No obstante, hay excepciones, como Turquía, Malaisia, Líbano (a pesar de los dramas que padece), Senegal y, en cierta medida, Marruecos, donde se observan, según el caso, resultados nada desdeñables en materia de democratización, secularización o desarrollo económico. Tomemos los casos de Marruecos y, sobre todo, de Turquía. El 27 de septiembre de 2002, los marroquíes fueron a las urnas, prácticamente al mismo tiempo que los turcos, para escoger a sus representantes en la Cámara de Diputados. Al parecer, el escrutinio se llevó a cabo sin tropiezos y, aunque haya rumores de negociaciones post-electorales para modificar los resultados, hay que destacar que la gran mayoría de la clase política se abstuvo de provocaciones (Malika Zeghal, “Appropiations étatiques et dérégulations de l’Islam. Autoritarismes, ouvertures politiques et religion en Tunisie et au Maroc”, en S. Vaner (dir.), Sécularisation et démocratisation dans le monde musulman, publicación prevista en 2007).
A fin de cuentas, ese consenso es tan importante como la democratización relativa en Marruecos. Demuestra que las elites políticas marroquíes están listas para aceptar determinados compromisos políticos con vistas a una progresiva democratización que les permitirá competir para gobernar. Esas negociaciones oficiosas han tratado sobre el número de escaños del Partido de la Justicia y del Desarrollo, el Hizb al-Adala wa al-Tanmiya (hay que señalar que el nombre del partido es el mismo que el que accedió al poder en Turquía, en noviembre de 2002), un partido musulmán reformista, legalizado en 1996 por Hassán II, que a partir de principios de los años noventa había decidido inaugurar el juego de la democracia parcial. En el seno de los países del Magreb, la situación marroquí es única, tanto si se la compara con el caso argelino como con el tunecino.
En Marruecos, el auge del islamismo legalista y su incorporación a la escena política legal van de la mano de un proceso de apertura política. Así, el Islam ha dejado de pertenecer únicamente a la esfera de la contestación al poder, para incorporarse también a la participación política partidista. Un poco como en Turquía, pues la liberalización política conduce a la integración política del Islam. Bajo el reinado de Mohamed V y, más tarde de Hassán II, el dominio de la política por parte de la monarquía se ha concebido simultáneamente con un control firme de la religión. Las prácticas y discursos religiosos se han utilizado con creces para legitimar el poder, sobre todo bajo el reinado de Hassan II, que en 1962 se convirtió en Comendador de los Creyentes.

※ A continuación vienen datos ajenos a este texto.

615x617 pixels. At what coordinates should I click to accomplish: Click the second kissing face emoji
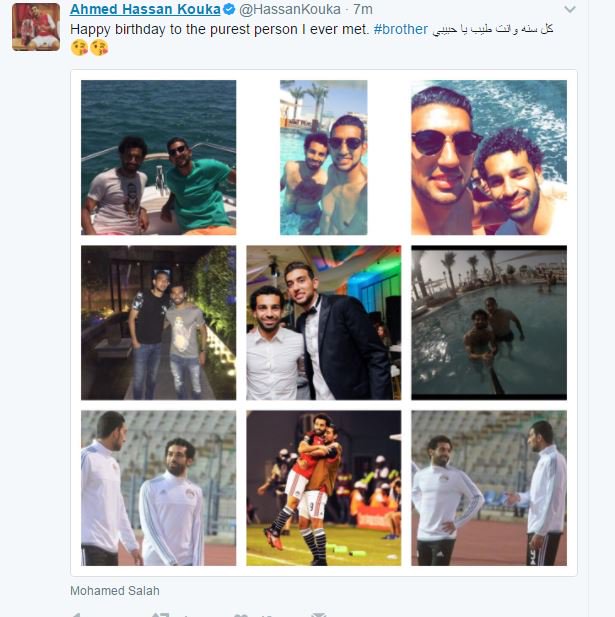99,48
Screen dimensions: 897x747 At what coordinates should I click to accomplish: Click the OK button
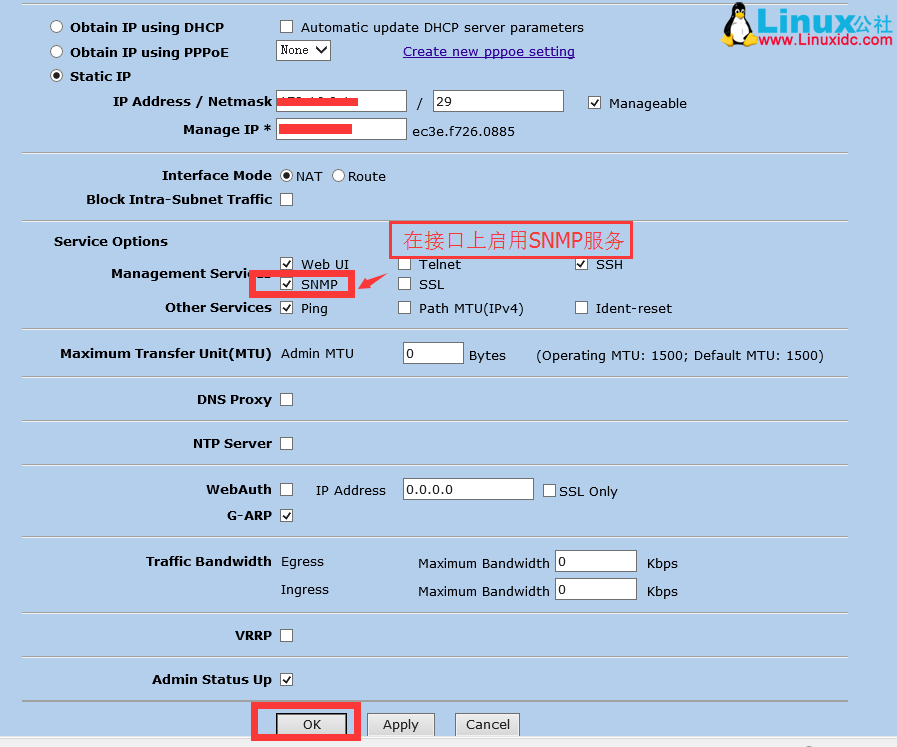(x=310, y=724)
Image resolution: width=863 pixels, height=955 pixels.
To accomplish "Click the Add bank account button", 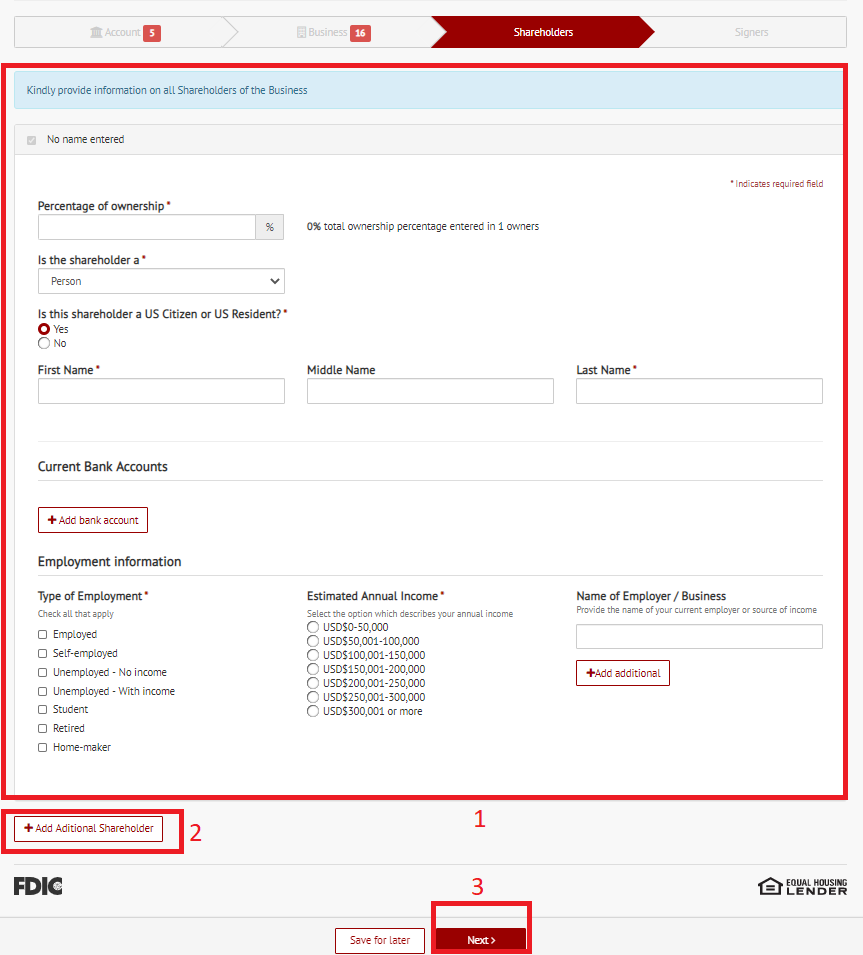I will (x=93, y=520).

El mecanismo de legitimación religiosa de la monarquía no lo impuso directamente el rey, sino que lo construyeron los actores nacionalistas, erigiendo ellos mismos al monarca en actor representante de la nación, interpretada como “comunidad musulmana”. A efectos prácticos, no es que el rey de Marruecos se convirtiera en monarca por derecho divino, sino en el protector del Islam que, en virtud de su genealogía profética, se presentaba como detentor legítimo de dicha función. Además, la propia monarquía se afana por controlar la esfera religiosa, pero, al utilizar el Islam para construir la legitimidad de su poder, administró la religión negándose siempre a disminuir su alcance o hacerla desaparecer en determinados ámbitos. Como señala Malika Zeghal, en Marruecos el islamismo no ha tendido tanto a la “confrontación” como en Túnez.
Lo que explica también en parte cómo el régimen monárquico ha logrado montar una “oposición” islamista que sigue siendo legalista, si no legitimista, y que haya podido surgir cierto pluralismo a partir de mediados de los años noventa. Mientras en Túnez la vía autoritarista secularizó a la sociedad partiendo de un modo autoritario desde los años cincuenta, en Marruecos la apertura política ha ido de la mano de una integración de los islamistas en el juego político y el posible desarrollo de un fundamentalismo de Estado.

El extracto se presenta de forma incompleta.